▶ _Instructions for the task_
Copy down each of the records below word for word, without changing anything.

Rows from a dataset:

-- start --

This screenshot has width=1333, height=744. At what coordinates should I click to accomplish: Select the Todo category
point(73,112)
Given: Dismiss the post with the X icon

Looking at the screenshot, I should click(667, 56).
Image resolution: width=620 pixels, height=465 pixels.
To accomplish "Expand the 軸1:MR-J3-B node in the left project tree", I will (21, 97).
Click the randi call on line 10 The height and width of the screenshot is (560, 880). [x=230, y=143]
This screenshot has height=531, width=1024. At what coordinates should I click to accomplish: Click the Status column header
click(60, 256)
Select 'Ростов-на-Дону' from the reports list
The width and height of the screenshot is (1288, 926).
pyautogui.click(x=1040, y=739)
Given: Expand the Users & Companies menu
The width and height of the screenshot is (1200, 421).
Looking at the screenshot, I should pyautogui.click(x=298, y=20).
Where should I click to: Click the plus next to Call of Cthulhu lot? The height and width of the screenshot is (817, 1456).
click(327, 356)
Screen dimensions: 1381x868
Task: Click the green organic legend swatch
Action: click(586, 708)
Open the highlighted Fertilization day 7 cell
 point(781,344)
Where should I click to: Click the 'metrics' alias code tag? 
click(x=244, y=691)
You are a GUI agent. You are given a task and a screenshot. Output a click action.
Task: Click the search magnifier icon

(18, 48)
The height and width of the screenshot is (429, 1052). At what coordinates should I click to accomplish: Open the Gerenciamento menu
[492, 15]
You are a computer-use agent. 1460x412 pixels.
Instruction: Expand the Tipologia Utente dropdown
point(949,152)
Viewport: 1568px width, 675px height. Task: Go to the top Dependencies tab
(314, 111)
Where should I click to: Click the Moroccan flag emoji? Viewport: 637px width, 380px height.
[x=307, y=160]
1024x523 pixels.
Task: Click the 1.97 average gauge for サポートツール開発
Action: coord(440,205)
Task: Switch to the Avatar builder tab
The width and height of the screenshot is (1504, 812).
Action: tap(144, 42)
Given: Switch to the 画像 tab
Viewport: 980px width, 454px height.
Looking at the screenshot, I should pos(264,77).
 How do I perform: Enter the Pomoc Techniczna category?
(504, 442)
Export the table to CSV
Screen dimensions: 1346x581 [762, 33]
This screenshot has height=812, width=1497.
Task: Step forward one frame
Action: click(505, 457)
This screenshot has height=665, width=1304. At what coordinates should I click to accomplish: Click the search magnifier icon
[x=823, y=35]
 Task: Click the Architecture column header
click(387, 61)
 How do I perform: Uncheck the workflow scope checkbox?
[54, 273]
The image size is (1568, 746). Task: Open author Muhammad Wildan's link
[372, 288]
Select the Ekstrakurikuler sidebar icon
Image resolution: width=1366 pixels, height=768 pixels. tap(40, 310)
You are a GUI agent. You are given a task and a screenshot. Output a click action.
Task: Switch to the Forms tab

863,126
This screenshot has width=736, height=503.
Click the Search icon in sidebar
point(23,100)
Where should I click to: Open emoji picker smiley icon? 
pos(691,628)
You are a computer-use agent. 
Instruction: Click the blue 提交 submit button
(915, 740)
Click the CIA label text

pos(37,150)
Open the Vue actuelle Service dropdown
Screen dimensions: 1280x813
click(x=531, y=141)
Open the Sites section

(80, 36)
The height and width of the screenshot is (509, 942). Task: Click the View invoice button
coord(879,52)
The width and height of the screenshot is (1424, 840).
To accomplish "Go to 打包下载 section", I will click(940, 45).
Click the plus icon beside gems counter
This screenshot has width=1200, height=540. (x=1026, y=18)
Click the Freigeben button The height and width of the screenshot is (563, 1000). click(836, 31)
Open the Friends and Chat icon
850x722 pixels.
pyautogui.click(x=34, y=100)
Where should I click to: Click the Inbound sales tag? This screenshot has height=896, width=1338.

-- end --

▶ _Answer to the exercise_
This screenshot has width=1333, height=744. At what coordinates should I click to accomplish: Select the Todo category
point(73,112)
Given: Dismiss the post with the X icon

Looking at the screenshot, I should click(667, 56).
Image resolution: width=620 pixels, height=465 pixels.
To accomplish "Expand the 軸1:MR-J3-B node in the left project tree", I will (21, 97).
Click the randi call on line 10 The height and width of the screenshot is (560, 880). [x=230, y=143]
This screenshot has height=531, width=1024. At what coordinates should I click to accomplish: Click the Status column header
click(60, 256)
Select 'Ростов-на-Дону' from the reports list
The width and height of the screenshot is (1288, 926).
pyautogui.click(x=1040, y=739)
Given: Expand the Users & Companies menu
The width and height of the screenshot is (1200, 421).
Looking at the screenshot, I should pyautogui.click(x=298, y=20).
Where should I click to: Click the plus next to Call of Cthulhu lot? The height and width of the screenshot is (817, 1456).
click(327, 356)
Screen dimensions: 1381x868
Task: Click the green organic legend swatch
Action: click(586, 708)
Open the highlighted Fertilization day 7 cell
 point(781,344)
Where should I click to: Click the 'metrics' alias code tag? 
click(x=244, y=691)
You are a GUI agent. You are given a task and a screenshot. Output a click action.
Task: Click the search magnifier icon

(18, 48)
The height and width of the screenshot is (429, 1052). At what coordinates should I click to accomplish: Open the Gerenciamento menu
[492, 15]
You are a computer-use agent. 1460x412 pixels.
Instruction: Expand the Tipologia Utente dropdown
point(949,152)
Viewport: 1568px width, 675px height. Task: Go to the top Dependencies tab
(314, 111)
Where should I click to: Click the Moroccan flag emoji? Viewport: 637px width, 380px height.
[x=307, y=160]
1024x523 pixels.
Task: Click the 1.97 average gauge for サポートツール開発
Action: coord(440,205)
Task: Switch to the Avatar builder tab
The width and height of the screenshot is (1504, 812).
Action: tap(144, 42)
Given: Switch to the 画像 tab
Viewport: 980px width, 454px height.
Looking at the screenshot, I should pos(264,77).
 How do I perform: Enter the Pomoc Techniczna category?
(504, 442)
Export the table to CSV
Screen dimensions: 1346x581 [762, 33]
This screenshot has height=812, width=1497.
Task: Step forward one frame
Action: click(505, 457)
This screenshot has height=665, width=1304. At what coordinates should I click to accomplish: Click the search magnifier icon
[x=823, y=35]
 Task: Click the Architecture column header
click(387, 61)
 How do I perform: Uncheck the workflow scope checkbox?
[54, 273]
The image size is (1568, 746). Task: Open author Muhammad Wildan's link
[372, 288]
Select the Ekstrakurikuler sidebar icon
Image resolution: width=1366 pixels, height=768 pixels. tap(40, 310)
You are a GUI agent. You are given a task and a screenshot. Output a click action.
Task: Switch to the Forms tab

863,126
This screenshot has width=736, height=503.
Click the Search icon in sidebar
point(23,100)
Where should I click to: Open emoji picker smiley icon? 
pos(691,628)
You are a computer-use agent. 
Instruction: Click the blue 提交 submit button
(915, 740)
Click the CIA label text

pos(37,150)
Open the Vue actuelle Service dropdown
Screen dimensions: 1280x813
click(x=531, y=141)
Open the Sites section

(80, 36)
The height and width of the screenshot is (509, 942). Task: Click the View invoice button
coord(879,52)
The width and height of the screenshot is (1424, 840).
To accomplish "Go to 打包下载 section", I will click(940, 45).
Click the plus icon beside gems counter
This screenshot has width=1200, height=540. (x=1026, y=18)
Click the Freigeben button The height and width of the screenshot is (563, 1000). click(836, 31)
Open the Friends and Chat icon
850x722 pixels.
pyautogui.click(x=34, y=100)
Where should I click to: Click the Inbound sales tag? This screenshot has height=896, width=1338.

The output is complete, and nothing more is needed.